Croatian National Bank Purchased Two Tonnes of Gold in December 2022

Lauren Simmonds

Updated on:

There have been huge monetary and political changes for the Republic of Croatia this year already, with the country being the first to ever join both Schengen and the Eurozone on the very same day. When it comes to money, or at least items of value, gold is something that the country has allegedly not really had on its radar for a great many years, until December 2022, that is.

As Poslovni Dnevnik writes, Krishan Gopaul, an analyst at the World Gold Council, tweeted that ”The Central Bank of Croatia bought almost 2t of #gold in December. Prior to that they were not reporting any gold holdings, and haven’t since 2001. And this is another Eastern European central bank who had bought gold in 2022.”

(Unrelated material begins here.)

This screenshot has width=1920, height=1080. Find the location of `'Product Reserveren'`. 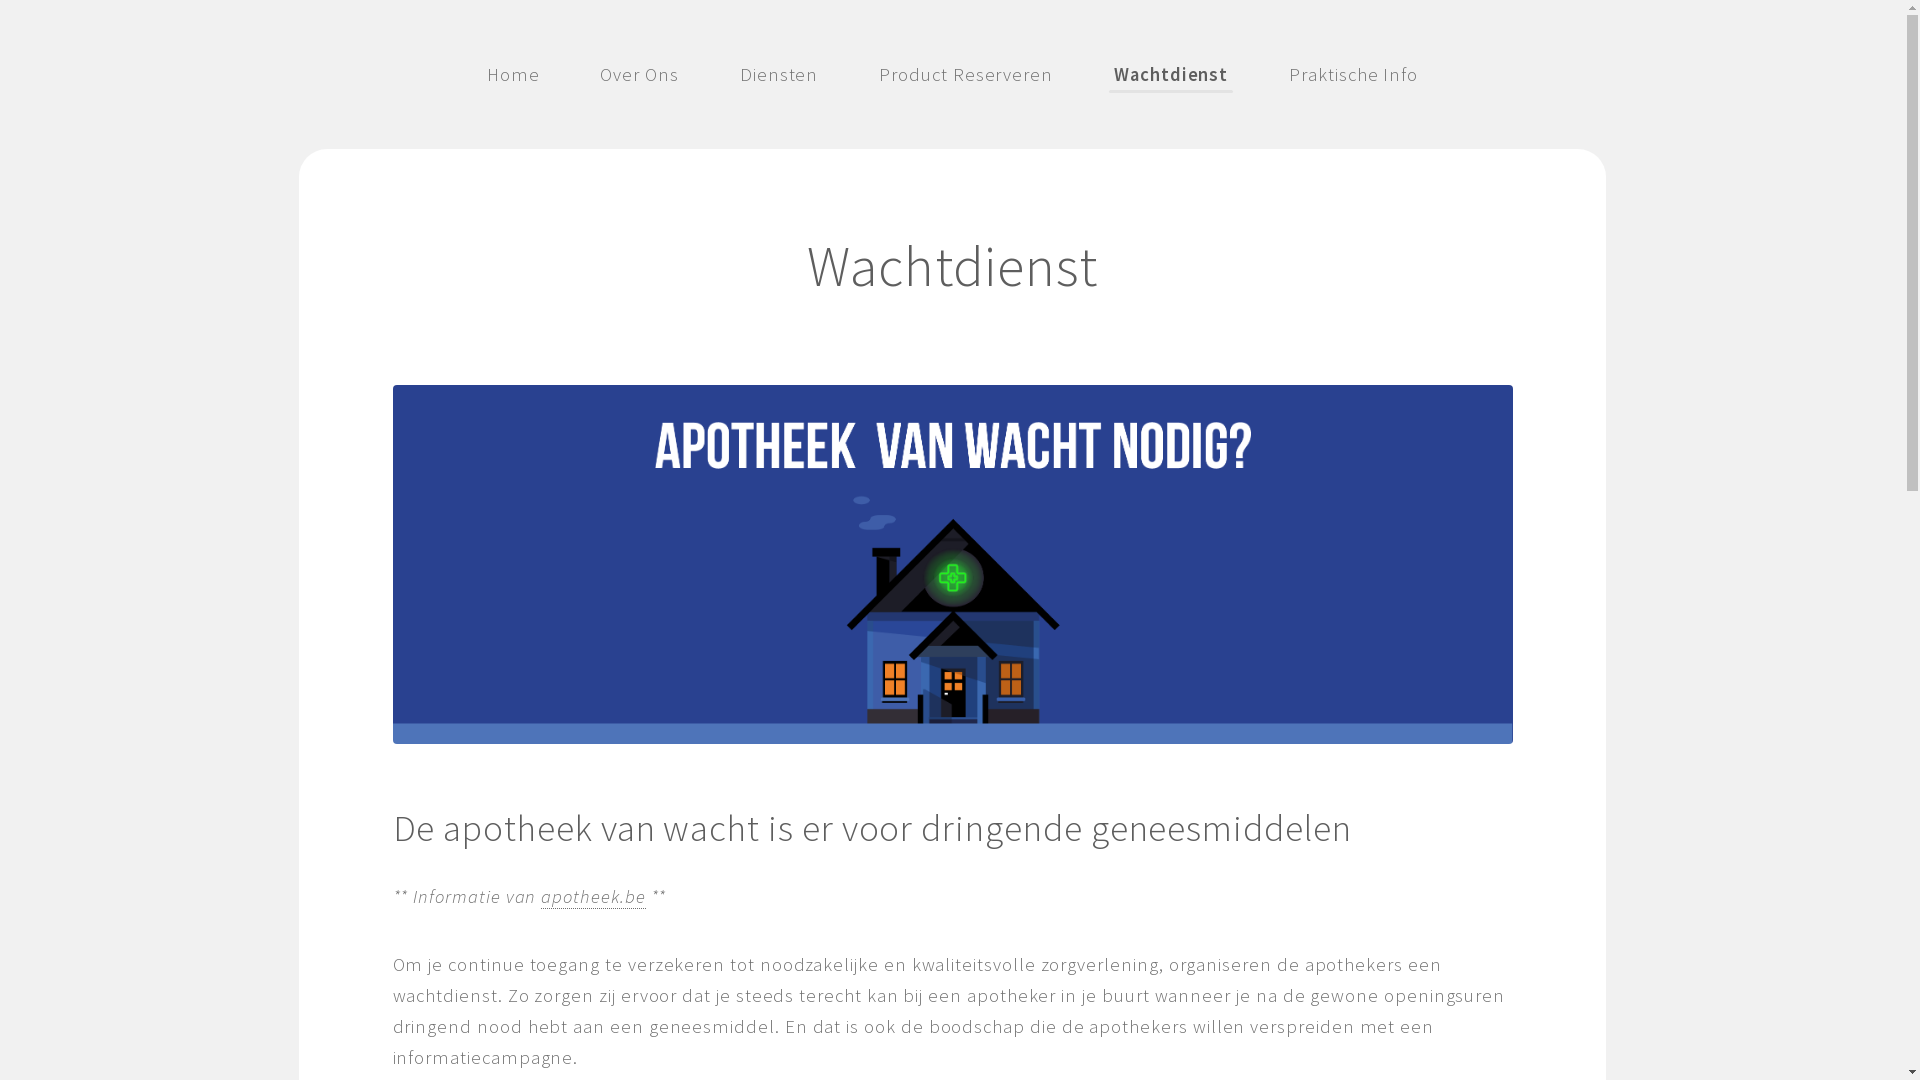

While many will likely focus not on the topic of gold but on the fact that he referred to Croatia as Eastern Europe (let’s not go there now), this is interesting because the country hadn’t reported any gold holdings for such a long time now.

The gold was immediately forwarded by the Croatian National Bank to the European Central Bank because since January 1st, 2023, upon joining the Eurozone, the Croatian National Bank has also participated in the management of part of the ECB’s international reserves, as do all other central banks of Eurozone member states.

To be clear, the statute of the European System of Central Banks and the European Central Bank stipulates that the national central banks of Eurozone member states must transfer part of their international (foreign exchange) reserves to the ECB when joining the Eurosystem. As such, the Croatian National Bank also had to transfer part of its assets as well, according to what was explained by the bank for tportal.

National central banks of the Eurozone pay money in relation to the existing balance of international reserves of the ECB, namely 85 percent of the amount in US dollars and 15 percent in gold.

The Croatian National Bank was supposed to transfer 639.9 million euros to the ECB, that is, 580.1 million in US dollars and 96 million euros worth of gold, which the central bank did not have at that time.